Instead of fixing this -- and to maintain backward compatibility -- they've always applied security models further up the tree, closer to the apps and the user. As a result MS has more and more complex security controls but is less secure. This complexity and security bloat results from trying to patch a boat that's full of holes in its fundamental design.
Secure boot is needed for the same reason lots of other controls are needed-- to make it harder to permanently screw the system once you've gotten malware onto it. This is so important because it is historically so easy to get malware onto Windows.
Sorry, then nothing I say will change your mind. It would be a waste of my time.
Everything. I mean literally everything. Every single sentence.
First of all.. calling NT 'not multi-user' is laughable. Anyone who knows anything about OS design knows that NT was designed from the ground up to be muti-user - with an extremely well thought out token/object security model that was hands down superior to any other general purpose mainstream OS at the time.

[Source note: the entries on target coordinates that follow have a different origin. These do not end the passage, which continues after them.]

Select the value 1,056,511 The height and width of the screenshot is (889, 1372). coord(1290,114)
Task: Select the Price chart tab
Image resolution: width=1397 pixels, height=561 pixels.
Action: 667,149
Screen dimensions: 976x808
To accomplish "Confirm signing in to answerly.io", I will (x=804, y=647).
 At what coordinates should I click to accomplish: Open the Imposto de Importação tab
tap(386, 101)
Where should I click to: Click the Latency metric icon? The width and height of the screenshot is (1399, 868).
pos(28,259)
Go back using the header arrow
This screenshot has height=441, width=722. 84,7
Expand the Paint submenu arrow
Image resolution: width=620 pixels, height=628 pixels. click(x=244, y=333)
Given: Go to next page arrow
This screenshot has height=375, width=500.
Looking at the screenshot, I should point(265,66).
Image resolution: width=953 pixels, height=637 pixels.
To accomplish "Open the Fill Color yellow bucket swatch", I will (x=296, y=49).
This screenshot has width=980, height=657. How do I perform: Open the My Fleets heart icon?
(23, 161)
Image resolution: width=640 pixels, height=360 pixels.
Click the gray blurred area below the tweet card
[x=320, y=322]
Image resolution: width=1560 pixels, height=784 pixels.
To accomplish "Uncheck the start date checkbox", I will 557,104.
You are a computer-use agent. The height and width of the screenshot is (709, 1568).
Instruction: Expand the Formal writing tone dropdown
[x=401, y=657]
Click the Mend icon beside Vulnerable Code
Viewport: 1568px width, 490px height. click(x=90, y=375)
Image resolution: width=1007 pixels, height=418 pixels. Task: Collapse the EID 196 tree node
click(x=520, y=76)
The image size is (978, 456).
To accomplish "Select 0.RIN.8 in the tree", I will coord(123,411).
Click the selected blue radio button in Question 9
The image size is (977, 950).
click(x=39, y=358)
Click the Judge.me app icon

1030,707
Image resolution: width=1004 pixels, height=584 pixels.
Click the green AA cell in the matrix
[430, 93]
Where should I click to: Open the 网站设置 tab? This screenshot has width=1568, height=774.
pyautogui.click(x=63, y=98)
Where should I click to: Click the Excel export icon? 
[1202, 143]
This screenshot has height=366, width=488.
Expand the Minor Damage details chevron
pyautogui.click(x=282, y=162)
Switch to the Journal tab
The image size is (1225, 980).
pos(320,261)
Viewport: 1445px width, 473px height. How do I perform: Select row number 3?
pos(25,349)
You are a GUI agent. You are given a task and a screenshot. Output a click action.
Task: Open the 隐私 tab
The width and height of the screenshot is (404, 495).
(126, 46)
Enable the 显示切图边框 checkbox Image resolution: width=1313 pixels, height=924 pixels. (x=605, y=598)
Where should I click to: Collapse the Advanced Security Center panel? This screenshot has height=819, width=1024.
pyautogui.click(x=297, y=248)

Secondly secureboot is not an active security model. It is a one-time validation of a chained-loading sequence from the uefi/bios to the OS kernel. It has nothing to do with "patching holes" in NT. NT is already a highly secure operating system. Infact, there have only been a very small amount of kernel vulnerabilities ever found in NT compared to most other widely used OSs.
Secure boot is also nothing new. They have been using something similar on the xbox 360 for years. In any case, Secure Boot is an OS agnostic general security 'best practice'. Many Linux distributions are also adopting it.
So in the end, worse is better, because it is usable in practice by people with deadlines.
Similarly, in the Linux world, SELinux provides much better security. But then again, very few people know how it works and how to configure it, so even when it is enabled, it relies on policies supplied by OS vendor.
The problem is you're comparing two unequal things and calling it even. Linux clearly has had to deal with several challenges in improving its design due to its UNIX heritage (time-sharing OS, synchronous I/O, blocking syscalls, etc), while NT did not because it was a fresh design.
Frankly this type of discussion is more suited for a comparative analysis type paper than the comments section. Also, FWIW - I don't claim any special expertise or knowledge on OS design, its simply a topic of general interest of mine.